» Objective: Present the rows below as a numbered list, skipping blank lines and omitting the pictures.

[Stored data entries]
[START]

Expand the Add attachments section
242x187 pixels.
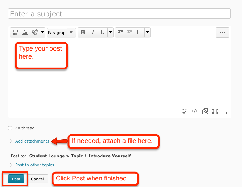32,141
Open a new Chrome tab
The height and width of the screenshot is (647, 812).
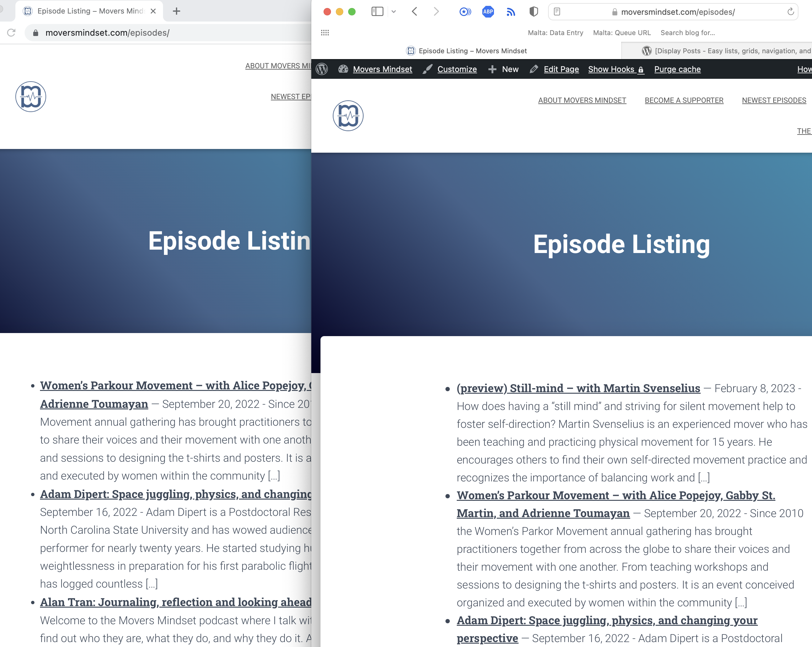(176, 11)
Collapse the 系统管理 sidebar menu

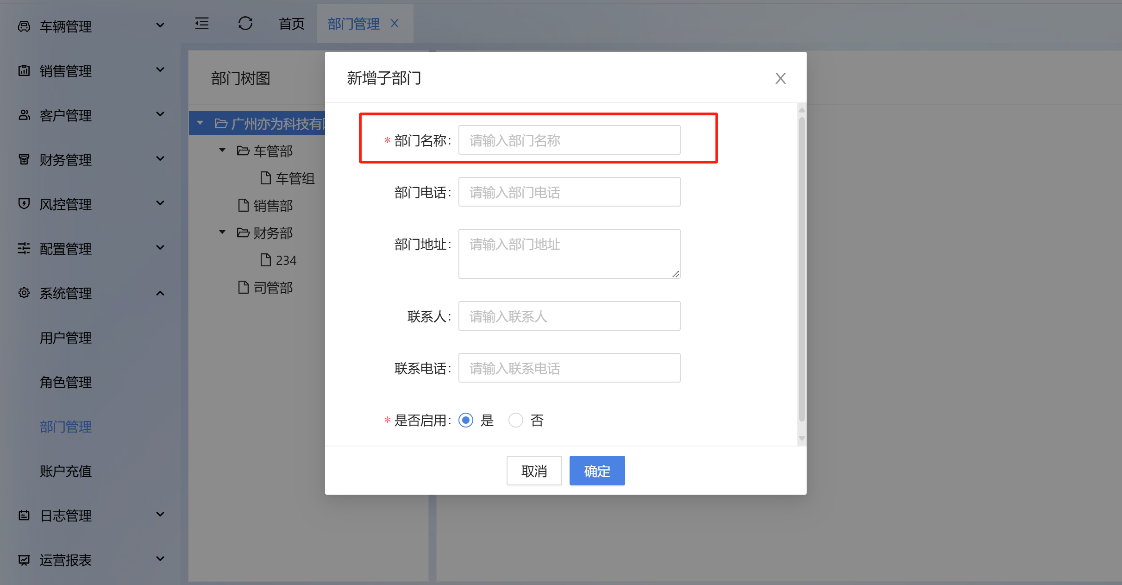pos(160,293)
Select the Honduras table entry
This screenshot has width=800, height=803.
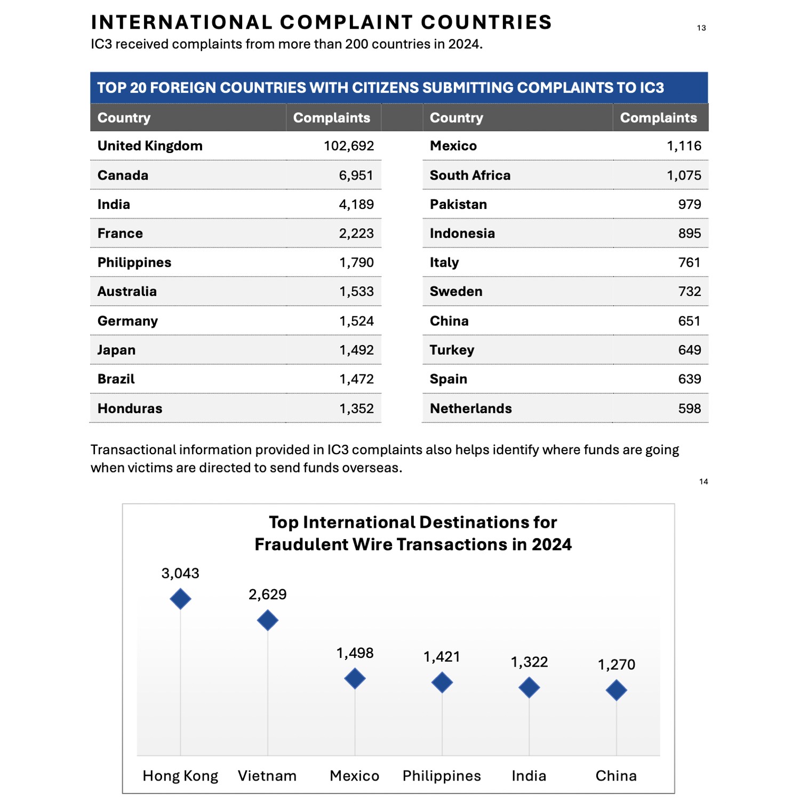click(x=236, y=408)
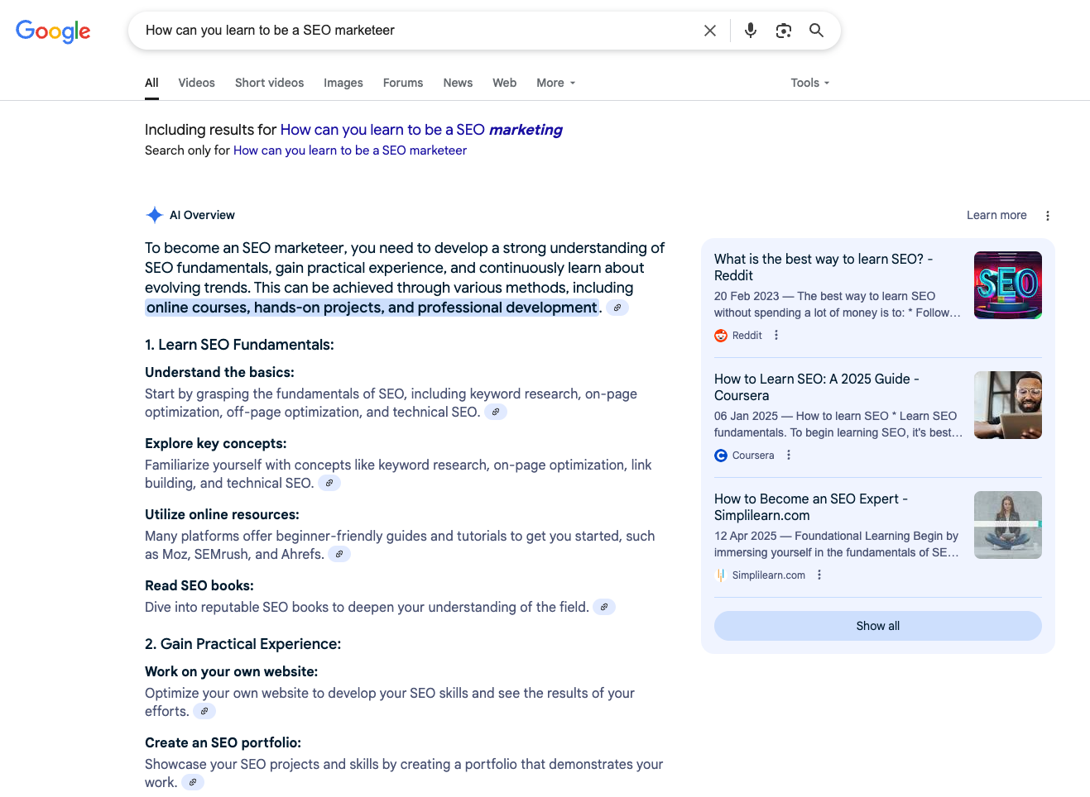1090x797 pixels.
Task: Click inside the Google search text field
Action: (414, 31)
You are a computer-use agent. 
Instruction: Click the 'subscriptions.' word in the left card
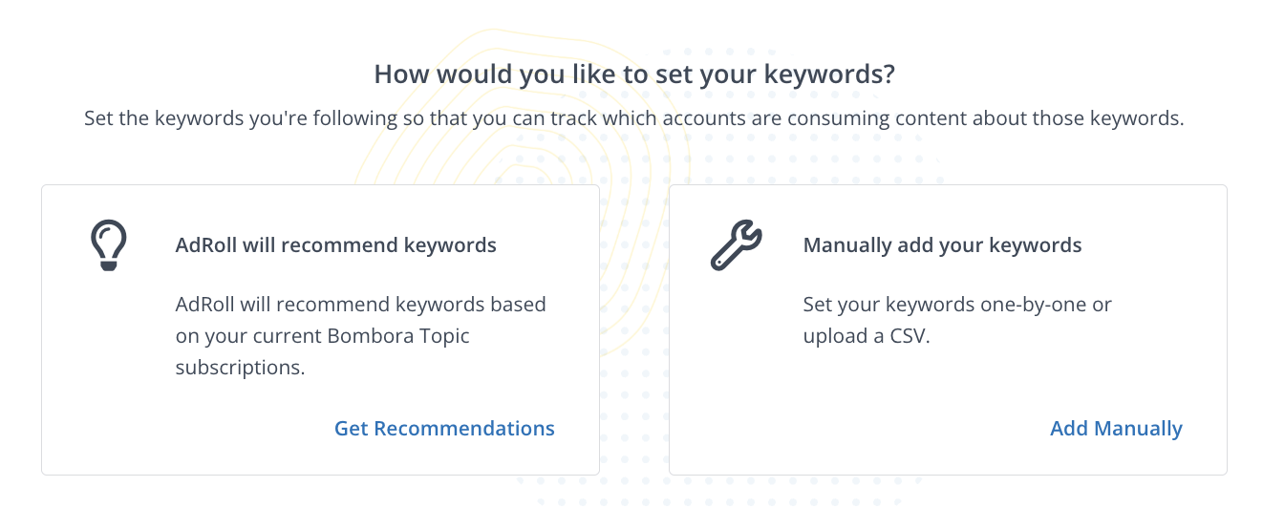[240, 367]
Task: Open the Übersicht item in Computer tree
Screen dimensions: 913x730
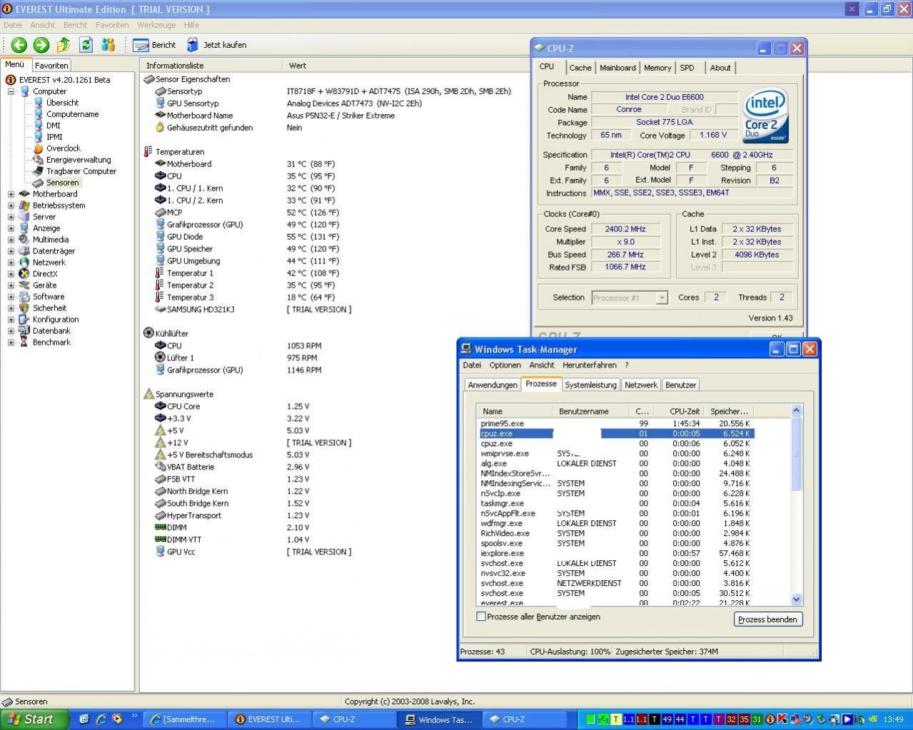Action: click(x=62, y=103)
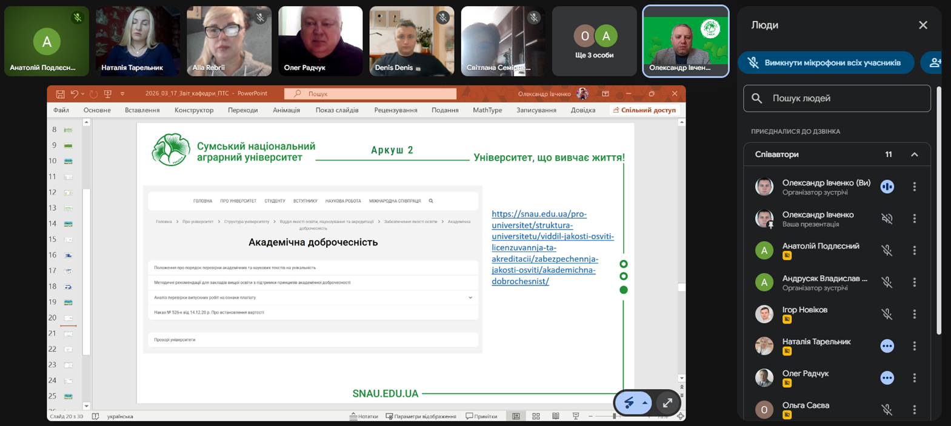This screenshot has width=951, height=426.
Task: Open the Анімація ribbon tab
Action: pos(286,110)
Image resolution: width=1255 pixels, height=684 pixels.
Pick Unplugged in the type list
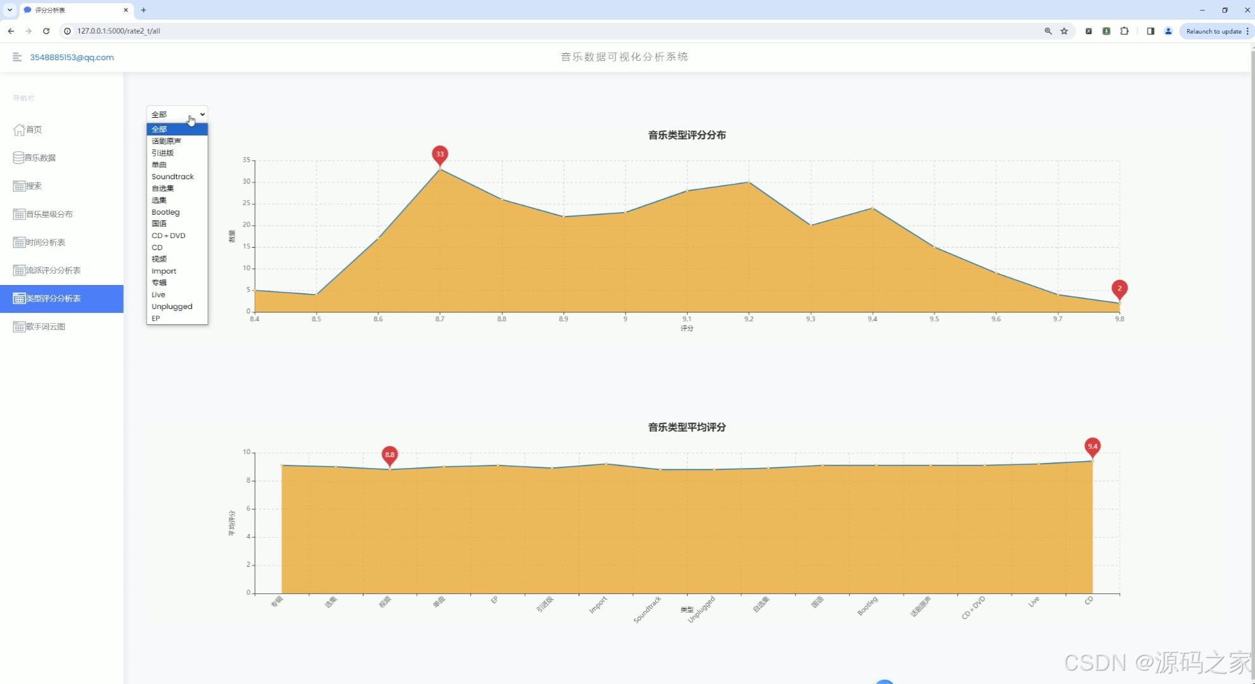click(172, 307)
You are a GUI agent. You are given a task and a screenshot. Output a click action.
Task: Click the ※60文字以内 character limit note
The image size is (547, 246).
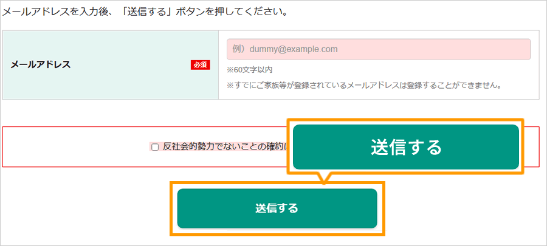(249, 70)
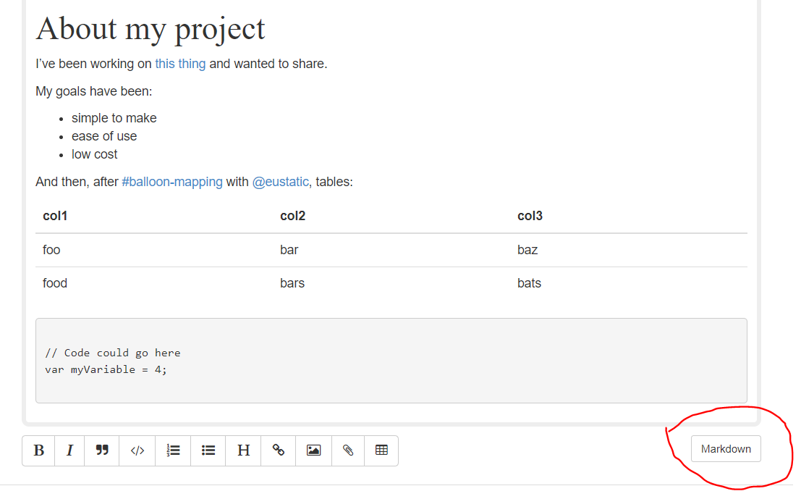Viewport: 801px width, 499px height.
Task: Select the 'foo' table cell
Action: (51, 249)
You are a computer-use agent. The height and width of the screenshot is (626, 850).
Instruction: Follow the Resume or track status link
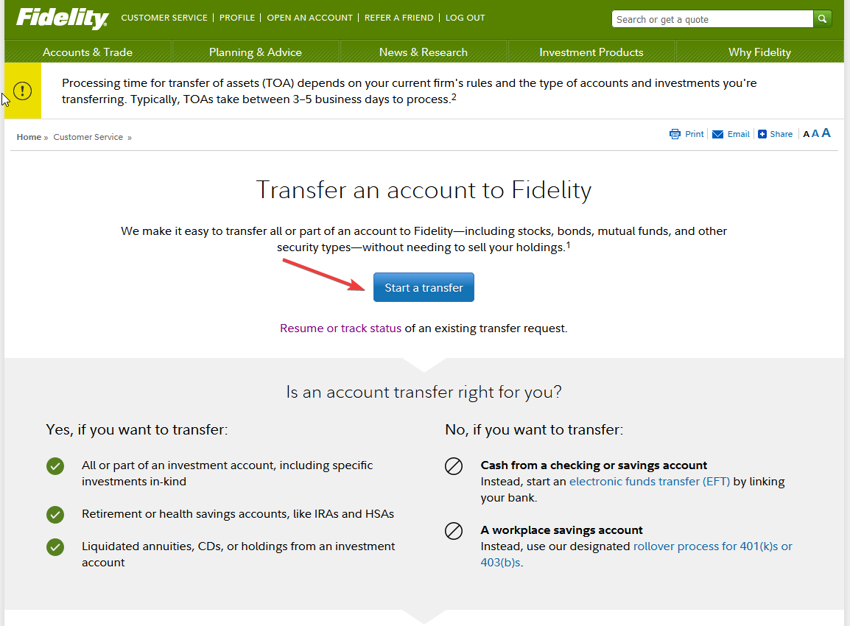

[END]

» Full response:
1. Expand the Add attachments section
2. 242x187 pixels.
3. 32,141
4. Open a new Chrome tab
5. The height and width of the screenshot is (647, 812).
6. (176, 11)
7. Collapse the 系统管理 sidebar menu
8. pos(160,293)
9. Select the Honduras table entry
10. This screenshot has width=800, height=803.
11. click(x=236, y=408)
12. 1090x797 pixels.
13. Task: Click inside the Google search text field
14. Action: (414, 31)
15. You are a computer-use agent. 
16. Instruction: Click the 'subscriptions.' word in the left card
17. [240, 367]
18. Task: Open the Übersicht item in Computer tree
19. Screen dimensions: 913x730
20. Action: click(x=62, y=103)
21. This screenshot has width=951, height=426.
22. Task: Open the Анімація ribbon tab
23. Action: pos(286,110)
24. Image resolution: width=1255 pixels, height=684 pixels.
25. Pick Unplugged in the type list
26. click(172, 307)
27. You are a GUI agent. You are given a task and a screenshot. Output a click action.
28. Task: Click the ※60文字以内 character limit note
29. The image size is (547, 246).
30. (249, 70)
31. Viewport: 801px width, 499px height.
32. Task: Select the 'foo' table cell
33. Action: (51, 249)
34. You are a computer-use agent. The height and width of the screenshot is (626, 850).
35. Instruction: Follow the Resume or track status link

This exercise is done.